Sum up the passage about alcohol abuse and the book Natural Rest for Addiction in two sentences.

→ PASSAGE
• • • •
I can now see my years of alcohol abuse were a symptom and not a cause of my suffering. I drank because I didn’t have a better way of coping with my feelings of alienation in life. I desperately yearned for something that would fill the ‘hole in my soul’, and I never considered the possibility this yearning was the actual source of my suffering.
“This is the very definition of seeking—to push away or cover up what’s actually appearing in favor of looking for something else that we think should be appearing.”
Natural Rest for Addiction is a wonderful book that gives clear answers for not only why we engage in this self-destructive behavior but also how we can stop doing it. Scott Kiloby’s solution isn’t so much to treat the symptoms of our misery, but to dig right down to the source of them. I’ve been waiting for years for somebody to write a book like this, and there were times while reading it that I literally cheered.
• • • •
→ INFORMATION PROVIDED
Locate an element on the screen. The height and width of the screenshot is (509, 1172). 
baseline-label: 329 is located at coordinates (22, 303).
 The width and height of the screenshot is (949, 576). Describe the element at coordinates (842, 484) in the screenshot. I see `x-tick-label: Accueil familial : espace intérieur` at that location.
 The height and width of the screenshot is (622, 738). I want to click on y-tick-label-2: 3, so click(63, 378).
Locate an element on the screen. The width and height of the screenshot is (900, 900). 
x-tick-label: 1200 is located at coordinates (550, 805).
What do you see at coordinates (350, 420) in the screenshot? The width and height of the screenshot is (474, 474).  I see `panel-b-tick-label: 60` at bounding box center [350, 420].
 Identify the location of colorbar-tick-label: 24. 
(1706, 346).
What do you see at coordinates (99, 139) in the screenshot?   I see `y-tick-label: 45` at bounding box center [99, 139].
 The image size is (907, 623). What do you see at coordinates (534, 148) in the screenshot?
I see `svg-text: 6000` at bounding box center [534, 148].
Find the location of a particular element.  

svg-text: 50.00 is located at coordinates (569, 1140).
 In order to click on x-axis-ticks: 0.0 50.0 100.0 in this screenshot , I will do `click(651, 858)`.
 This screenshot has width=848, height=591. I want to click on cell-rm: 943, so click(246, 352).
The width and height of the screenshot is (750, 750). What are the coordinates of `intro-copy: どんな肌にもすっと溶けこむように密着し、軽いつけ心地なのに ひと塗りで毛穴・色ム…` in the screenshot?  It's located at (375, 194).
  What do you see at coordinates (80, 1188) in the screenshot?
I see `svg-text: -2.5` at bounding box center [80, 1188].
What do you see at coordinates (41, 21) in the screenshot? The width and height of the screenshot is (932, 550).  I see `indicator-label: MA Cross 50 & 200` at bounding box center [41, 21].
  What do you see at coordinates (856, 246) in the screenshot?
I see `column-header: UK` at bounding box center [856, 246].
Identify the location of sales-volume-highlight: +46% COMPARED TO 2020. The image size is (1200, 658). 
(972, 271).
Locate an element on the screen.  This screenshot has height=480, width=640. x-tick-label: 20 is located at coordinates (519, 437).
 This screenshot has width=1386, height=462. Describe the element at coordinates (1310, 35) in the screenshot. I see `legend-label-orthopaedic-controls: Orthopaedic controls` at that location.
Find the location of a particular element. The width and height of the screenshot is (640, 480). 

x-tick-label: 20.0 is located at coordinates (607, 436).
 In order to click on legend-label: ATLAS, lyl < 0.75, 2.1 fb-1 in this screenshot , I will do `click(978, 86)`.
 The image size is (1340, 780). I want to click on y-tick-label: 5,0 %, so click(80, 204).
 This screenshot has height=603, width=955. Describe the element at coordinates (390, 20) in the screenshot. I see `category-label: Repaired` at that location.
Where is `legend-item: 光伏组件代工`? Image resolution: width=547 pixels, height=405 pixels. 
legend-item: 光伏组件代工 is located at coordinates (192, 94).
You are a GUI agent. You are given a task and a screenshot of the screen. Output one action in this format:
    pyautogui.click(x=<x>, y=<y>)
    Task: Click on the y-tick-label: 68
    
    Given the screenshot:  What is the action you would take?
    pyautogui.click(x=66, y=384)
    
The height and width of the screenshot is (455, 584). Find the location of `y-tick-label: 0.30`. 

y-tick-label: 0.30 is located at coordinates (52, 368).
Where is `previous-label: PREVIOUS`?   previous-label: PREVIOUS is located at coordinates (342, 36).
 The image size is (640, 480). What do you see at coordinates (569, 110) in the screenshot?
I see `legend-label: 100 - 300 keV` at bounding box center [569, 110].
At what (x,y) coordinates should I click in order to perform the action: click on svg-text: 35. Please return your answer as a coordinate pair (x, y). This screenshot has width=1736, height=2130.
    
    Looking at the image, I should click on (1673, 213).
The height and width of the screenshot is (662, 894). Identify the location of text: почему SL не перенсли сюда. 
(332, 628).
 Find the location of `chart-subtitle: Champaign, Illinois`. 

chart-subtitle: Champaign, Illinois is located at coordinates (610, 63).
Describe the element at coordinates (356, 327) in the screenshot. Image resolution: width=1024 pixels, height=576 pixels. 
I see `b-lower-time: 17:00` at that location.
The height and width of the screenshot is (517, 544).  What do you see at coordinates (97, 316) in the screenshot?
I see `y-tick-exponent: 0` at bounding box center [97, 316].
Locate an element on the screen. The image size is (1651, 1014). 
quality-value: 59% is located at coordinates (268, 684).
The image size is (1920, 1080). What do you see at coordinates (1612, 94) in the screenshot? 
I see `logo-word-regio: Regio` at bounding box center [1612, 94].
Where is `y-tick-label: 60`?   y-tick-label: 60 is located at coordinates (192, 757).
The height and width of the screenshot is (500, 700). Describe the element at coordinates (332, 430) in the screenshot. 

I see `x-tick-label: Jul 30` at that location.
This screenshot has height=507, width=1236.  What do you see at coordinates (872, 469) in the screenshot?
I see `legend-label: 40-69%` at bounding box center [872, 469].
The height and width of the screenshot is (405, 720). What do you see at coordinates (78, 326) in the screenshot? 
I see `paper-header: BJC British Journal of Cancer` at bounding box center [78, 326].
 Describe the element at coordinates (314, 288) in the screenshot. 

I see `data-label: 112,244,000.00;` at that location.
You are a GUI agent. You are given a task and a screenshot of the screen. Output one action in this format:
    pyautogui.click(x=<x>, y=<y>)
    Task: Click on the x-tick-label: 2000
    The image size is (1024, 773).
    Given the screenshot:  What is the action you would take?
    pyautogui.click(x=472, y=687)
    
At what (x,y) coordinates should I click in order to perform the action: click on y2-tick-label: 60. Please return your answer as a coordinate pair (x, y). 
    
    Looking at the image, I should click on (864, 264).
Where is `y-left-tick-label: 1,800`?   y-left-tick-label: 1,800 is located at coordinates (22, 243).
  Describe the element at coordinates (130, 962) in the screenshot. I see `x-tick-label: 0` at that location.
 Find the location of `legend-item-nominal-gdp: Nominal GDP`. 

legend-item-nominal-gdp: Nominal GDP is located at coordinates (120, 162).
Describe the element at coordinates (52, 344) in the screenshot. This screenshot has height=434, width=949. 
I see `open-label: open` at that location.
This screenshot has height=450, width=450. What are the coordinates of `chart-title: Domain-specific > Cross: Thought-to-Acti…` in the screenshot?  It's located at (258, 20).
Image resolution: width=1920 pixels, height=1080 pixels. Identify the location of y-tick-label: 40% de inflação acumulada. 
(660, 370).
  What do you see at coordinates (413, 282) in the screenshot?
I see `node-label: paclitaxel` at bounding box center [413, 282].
• • • •
→ FINISHED TASK
The writer now sees years of alcohol abuse as a symptom of suffering rather than its cause: drinking was a way to cope with feelings of alienation and a yearning to fill a "hole in my soul," and the writer had never considered that this yearning might itself be the source. Scott Kiloby's Natural Rest for Addiction gives clear answers on why people engage in such self-destructive behavior and how to stop, by digging down to the source of misery instead of treating symptoms, and the writer, who had waited years for such a book, at times cheered while reading it.